Up to and including the final line, please copy every line exactly, starting from the one that contains "Screen dimensions: 1920x1080" in the material below.

#### Data for this task
===============

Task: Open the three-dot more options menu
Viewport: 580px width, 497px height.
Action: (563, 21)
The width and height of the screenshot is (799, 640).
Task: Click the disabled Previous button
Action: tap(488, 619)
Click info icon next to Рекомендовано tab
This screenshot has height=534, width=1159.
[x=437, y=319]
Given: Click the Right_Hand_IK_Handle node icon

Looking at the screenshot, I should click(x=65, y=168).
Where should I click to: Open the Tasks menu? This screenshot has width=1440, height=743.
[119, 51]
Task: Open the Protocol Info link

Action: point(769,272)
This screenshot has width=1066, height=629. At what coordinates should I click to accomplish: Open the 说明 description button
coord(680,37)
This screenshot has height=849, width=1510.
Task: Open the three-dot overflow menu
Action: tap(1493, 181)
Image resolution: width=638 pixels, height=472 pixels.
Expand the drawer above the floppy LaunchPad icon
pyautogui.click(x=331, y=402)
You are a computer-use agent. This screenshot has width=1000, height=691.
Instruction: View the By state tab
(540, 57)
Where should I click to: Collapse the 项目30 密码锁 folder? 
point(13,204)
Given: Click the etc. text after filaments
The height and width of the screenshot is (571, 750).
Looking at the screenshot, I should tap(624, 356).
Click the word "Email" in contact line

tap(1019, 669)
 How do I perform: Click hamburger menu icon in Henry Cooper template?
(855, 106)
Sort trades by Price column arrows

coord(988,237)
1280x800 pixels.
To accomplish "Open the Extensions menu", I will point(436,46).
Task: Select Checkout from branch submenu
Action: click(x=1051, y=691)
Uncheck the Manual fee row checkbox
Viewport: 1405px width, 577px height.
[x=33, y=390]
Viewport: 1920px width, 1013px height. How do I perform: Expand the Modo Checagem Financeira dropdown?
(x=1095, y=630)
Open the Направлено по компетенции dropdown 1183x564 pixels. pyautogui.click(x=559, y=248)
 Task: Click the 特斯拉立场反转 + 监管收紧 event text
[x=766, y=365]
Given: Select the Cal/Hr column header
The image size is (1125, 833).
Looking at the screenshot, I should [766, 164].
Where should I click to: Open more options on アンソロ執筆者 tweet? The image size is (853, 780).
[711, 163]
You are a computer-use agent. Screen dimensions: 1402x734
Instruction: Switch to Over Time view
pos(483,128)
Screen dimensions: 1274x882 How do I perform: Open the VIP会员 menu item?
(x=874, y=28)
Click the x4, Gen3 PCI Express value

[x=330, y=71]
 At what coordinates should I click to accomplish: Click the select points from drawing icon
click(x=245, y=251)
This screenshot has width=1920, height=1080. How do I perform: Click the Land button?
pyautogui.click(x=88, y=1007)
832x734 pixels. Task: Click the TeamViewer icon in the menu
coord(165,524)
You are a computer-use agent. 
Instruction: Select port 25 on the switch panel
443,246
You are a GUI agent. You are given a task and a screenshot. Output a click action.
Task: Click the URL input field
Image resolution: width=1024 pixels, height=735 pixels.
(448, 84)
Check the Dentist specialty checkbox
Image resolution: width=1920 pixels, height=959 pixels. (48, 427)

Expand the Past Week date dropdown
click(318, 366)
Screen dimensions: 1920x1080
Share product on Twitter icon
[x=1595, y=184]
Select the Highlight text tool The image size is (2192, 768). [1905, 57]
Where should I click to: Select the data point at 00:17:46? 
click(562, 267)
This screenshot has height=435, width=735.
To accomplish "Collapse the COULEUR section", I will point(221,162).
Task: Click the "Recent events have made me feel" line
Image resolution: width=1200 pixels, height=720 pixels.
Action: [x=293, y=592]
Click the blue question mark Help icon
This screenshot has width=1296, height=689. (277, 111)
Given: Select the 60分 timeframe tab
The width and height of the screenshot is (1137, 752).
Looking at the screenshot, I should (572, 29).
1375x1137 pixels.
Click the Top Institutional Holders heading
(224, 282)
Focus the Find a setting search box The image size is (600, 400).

===============

#### Answer below
Screen dimensions: 1920x1080
Share product on Twitter icon
[x=1595, y=184]
Select the Highlight text tool The image size is (2192, 768). [1905, 57]
Where should I click to: Select the data point at 00:17:46? 
click(562, 267)
This screenshot has height=435, width=735.
To accomplish "Collapse the COULEUR section", I will point(221,162).
Task: Click the "Recent events have made me feel" line
Image resolution: width=1200 pixels, height=720 pixels.
Action: [x=293, y=592]
Click the blue question mark Help icon
This screenshot has width=1296, height=689. (277, 111)
Given: Select the 60分 timeframe tab
The width and height of the screenshot is (1137, 752).
Looking at the screenshot, I should (572, 29).
1375x1137 pixels.
Click the Top Institutional Holders heading
(224, 282)
Focus the Find a setting search box The image size is (600, 400).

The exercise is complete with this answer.